Multitask. Every time you prepare to walk from one room to the next, scan quickly to see if there is anything that has moved from its rightful spot that you can take with you. Do the same when going up or downstairs.
Create staging areas in each room. Collect odds and ends that don’t belong there – for example, plates, glasses, trash from your teenagers’ bedrooms that are ready to move downstairs, and also things you are moving into the room to be put away at a later time. When you reach a critical mass of items in the staging area, spend a few minutes putting the incoming things away and moving the outgoing things to their rightful rooms. For bigger trips, like going up or downstairs, place receptacles strategically to make it easy to move multiple items in a single efficient trip. (But be careful the receptacles don’t become ad hoc storage spaces!)

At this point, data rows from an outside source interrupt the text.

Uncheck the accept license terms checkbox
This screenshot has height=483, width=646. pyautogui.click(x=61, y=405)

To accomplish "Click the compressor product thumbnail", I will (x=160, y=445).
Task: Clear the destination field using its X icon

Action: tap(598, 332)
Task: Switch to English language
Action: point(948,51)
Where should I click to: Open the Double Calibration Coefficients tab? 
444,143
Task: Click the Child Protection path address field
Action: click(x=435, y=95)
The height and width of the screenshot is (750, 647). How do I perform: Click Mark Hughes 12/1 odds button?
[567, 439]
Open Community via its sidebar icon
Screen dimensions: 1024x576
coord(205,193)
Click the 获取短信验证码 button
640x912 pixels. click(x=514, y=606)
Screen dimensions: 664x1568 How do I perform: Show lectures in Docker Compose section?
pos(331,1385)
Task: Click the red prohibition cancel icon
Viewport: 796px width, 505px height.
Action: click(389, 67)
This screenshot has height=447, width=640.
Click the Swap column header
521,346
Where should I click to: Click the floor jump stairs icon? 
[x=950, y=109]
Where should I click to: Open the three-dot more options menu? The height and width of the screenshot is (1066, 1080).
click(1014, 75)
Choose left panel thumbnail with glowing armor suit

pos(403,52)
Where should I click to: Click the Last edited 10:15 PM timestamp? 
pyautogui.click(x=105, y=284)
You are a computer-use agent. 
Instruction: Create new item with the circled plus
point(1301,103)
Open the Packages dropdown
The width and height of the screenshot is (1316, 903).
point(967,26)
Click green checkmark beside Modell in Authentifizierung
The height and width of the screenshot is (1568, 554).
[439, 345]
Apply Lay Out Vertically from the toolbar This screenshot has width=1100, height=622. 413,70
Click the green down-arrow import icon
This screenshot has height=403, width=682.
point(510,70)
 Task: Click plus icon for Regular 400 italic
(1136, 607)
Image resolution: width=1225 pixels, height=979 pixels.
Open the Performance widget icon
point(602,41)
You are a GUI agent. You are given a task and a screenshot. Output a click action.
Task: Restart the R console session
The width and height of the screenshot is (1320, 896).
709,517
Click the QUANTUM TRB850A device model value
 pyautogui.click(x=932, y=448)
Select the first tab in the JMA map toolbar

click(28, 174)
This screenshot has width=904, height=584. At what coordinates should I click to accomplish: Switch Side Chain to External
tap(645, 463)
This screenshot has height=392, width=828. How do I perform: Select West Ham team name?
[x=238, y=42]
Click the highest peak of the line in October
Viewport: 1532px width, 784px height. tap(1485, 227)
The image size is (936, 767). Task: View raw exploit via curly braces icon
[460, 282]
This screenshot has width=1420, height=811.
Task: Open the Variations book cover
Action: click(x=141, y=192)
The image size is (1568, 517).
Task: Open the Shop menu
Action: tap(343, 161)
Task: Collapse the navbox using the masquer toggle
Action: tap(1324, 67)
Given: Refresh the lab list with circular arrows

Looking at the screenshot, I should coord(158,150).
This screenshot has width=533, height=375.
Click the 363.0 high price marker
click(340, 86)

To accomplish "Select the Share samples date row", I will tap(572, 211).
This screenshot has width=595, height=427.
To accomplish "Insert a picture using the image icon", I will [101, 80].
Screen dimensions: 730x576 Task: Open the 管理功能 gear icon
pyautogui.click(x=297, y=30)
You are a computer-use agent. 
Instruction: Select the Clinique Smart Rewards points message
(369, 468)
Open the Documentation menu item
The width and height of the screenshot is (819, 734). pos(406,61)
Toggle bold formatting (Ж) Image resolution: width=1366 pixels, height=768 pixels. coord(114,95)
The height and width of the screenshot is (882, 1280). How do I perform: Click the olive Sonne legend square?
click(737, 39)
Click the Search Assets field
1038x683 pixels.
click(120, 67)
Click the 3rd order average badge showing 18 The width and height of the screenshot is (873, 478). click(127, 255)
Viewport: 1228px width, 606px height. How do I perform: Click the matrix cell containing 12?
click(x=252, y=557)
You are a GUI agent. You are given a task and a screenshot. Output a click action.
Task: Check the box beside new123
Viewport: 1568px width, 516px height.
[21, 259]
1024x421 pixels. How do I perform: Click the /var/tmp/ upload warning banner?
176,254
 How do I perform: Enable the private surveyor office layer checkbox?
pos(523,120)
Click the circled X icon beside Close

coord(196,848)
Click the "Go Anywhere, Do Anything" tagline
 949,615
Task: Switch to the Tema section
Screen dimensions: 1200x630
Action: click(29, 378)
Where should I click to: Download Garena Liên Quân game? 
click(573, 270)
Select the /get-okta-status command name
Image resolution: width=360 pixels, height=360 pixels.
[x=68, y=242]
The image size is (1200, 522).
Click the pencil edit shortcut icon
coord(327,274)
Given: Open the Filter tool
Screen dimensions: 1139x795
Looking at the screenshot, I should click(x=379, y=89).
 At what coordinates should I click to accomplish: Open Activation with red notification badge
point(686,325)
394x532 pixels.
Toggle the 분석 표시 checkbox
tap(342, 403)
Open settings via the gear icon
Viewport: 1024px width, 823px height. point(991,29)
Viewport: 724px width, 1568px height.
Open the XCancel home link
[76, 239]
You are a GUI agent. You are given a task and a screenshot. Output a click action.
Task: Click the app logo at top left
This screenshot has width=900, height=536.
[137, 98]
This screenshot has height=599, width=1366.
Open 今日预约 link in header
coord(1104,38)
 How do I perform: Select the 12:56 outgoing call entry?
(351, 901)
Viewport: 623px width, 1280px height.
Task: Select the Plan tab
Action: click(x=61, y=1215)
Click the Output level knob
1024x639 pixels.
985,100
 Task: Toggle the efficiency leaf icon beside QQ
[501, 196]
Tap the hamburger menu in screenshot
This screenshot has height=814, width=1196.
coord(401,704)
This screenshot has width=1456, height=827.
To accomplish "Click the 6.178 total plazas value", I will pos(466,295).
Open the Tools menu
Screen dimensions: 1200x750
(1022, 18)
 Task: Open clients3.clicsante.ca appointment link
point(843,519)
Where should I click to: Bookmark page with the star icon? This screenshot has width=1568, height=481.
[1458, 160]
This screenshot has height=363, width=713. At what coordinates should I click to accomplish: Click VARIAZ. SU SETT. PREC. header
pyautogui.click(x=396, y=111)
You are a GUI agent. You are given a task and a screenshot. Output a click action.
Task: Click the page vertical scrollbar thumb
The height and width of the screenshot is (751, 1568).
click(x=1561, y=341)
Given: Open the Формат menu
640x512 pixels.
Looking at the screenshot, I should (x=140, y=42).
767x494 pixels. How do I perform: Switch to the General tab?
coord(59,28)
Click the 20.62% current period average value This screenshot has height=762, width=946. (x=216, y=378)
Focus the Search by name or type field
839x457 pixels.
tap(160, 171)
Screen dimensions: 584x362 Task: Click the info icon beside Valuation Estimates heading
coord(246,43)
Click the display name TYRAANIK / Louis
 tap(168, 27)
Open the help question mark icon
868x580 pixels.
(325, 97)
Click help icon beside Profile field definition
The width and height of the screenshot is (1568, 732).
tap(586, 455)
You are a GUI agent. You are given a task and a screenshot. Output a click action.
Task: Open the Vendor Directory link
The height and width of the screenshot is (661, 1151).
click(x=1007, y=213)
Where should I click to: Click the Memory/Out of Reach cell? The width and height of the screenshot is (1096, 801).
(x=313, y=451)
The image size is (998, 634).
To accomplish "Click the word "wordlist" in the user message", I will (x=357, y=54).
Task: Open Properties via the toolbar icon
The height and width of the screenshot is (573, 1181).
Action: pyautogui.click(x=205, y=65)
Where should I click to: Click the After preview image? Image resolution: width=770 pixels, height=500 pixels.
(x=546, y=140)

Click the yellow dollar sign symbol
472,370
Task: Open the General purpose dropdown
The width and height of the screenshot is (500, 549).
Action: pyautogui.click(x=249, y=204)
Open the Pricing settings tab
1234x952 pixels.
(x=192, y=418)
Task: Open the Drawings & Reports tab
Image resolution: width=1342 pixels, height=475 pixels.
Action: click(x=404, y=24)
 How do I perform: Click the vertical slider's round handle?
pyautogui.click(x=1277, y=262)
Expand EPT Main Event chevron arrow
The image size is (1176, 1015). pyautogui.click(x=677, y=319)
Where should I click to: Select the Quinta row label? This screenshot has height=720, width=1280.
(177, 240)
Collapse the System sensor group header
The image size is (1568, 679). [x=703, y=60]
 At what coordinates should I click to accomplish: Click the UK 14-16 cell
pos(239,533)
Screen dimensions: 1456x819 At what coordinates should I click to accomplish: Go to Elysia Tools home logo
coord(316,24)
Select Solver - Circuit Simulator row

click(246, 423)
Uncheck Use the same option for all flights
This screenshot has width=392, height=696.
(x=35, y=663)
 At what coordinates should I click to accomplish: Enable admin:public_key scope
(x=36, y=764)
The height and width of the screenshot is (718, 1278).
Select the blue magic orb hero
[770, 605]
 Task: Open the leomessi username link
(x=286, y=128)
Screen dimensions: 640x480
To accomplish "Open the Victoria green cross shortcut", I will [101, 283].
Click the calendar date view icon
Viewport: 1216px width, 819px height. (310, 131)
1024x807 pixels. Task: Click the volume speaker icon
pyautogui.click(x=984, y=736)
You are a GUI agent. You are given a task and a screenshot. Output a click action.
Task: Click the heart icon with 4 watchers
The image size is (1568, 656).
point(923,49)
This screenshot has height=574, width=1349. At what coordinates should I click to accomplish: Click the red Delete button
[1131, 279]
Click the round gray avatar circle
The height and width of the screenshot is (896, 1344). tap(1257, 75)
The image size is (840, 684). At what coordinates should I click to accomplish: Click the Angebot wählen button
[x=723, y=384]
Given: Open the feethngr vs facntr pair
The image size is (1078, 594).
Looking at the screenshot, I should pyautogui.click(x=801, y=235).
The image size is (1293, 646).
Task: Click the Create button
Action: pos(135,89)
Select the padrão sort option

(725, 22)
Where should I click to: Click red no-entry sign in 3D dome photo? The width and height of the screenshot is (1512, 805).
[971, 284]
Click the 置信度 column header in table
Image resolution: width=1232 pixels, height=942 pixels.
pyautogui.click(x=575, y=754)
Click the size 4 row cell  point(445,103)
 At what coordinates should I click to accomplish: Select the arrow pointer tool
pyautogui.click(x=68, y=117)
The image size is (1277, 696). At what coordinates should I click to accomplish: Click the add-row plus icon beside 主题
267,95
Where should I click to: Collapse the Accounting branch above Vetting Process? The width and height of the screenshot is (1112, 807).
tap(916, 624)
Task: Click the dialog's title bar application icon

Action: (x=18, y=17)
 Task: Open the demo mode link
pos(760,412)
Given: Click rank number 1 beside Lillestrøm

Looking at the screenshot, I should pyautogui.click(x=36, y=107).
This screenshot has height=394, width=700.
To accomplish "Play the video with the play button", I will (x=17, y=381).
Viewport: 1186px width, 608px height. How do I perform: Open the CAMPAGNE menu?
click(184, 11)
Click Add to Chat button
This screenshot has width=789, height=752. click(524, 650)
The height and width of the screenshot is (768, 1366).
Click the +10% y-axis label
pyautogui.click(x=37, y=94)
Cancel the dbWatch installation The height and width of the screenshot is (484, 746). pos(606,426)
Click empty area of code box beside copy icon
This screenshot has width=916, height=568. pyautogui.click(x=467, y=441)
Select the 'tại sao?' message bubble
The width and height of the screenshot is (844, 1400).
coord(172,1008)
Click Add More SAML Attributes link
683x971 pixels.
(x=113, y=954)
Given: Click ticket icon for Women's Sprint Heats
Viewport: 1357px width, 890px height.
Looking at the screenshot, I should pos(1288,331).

Prioritize your storage spaces. Any storage space in a heavily used living space should contain only the items most needed to make the room functional. So, for example, instead of storing your fancy party and holiday trays in a kitchen cabinet where they are seldom used and running to the basement every time you need paper towels, reverse the storage locations so the things you use every day are always at close to hand.
Supply each room with the tools needed to keep it clean and tidy. For example, keep a dustpan and brush near the entryway your kids use, or by the woodpile or the pet-food container where there always seem to be bits on the floor that need sweeping up. Likewise, keep containers of disinfecting wipes in each bathroom, the kitchen, and in the laundry room to wipe daily dust and spills.
Develop routines. The most important strategy for keeping a consistently tidy home is to work at developing specific routines and real habits, like running the dishwasher every night at 8 p.m. and emptying it every morning when the children are having breakfast or always pushing a load of laundry immediately upon waking in the morning. Something to keep in mind: numerous psychological studies suggest it takes a minimum of 21 days and sometimes up to 66 days or longer to form a habit. The less pleasant the task, the longer the habit may take to form in terms of establishing neural pathways in the brain that make the activity automatic. Try this: Get a calendar, mark out 66 days, and start marking your progress toward establishing tidier habits!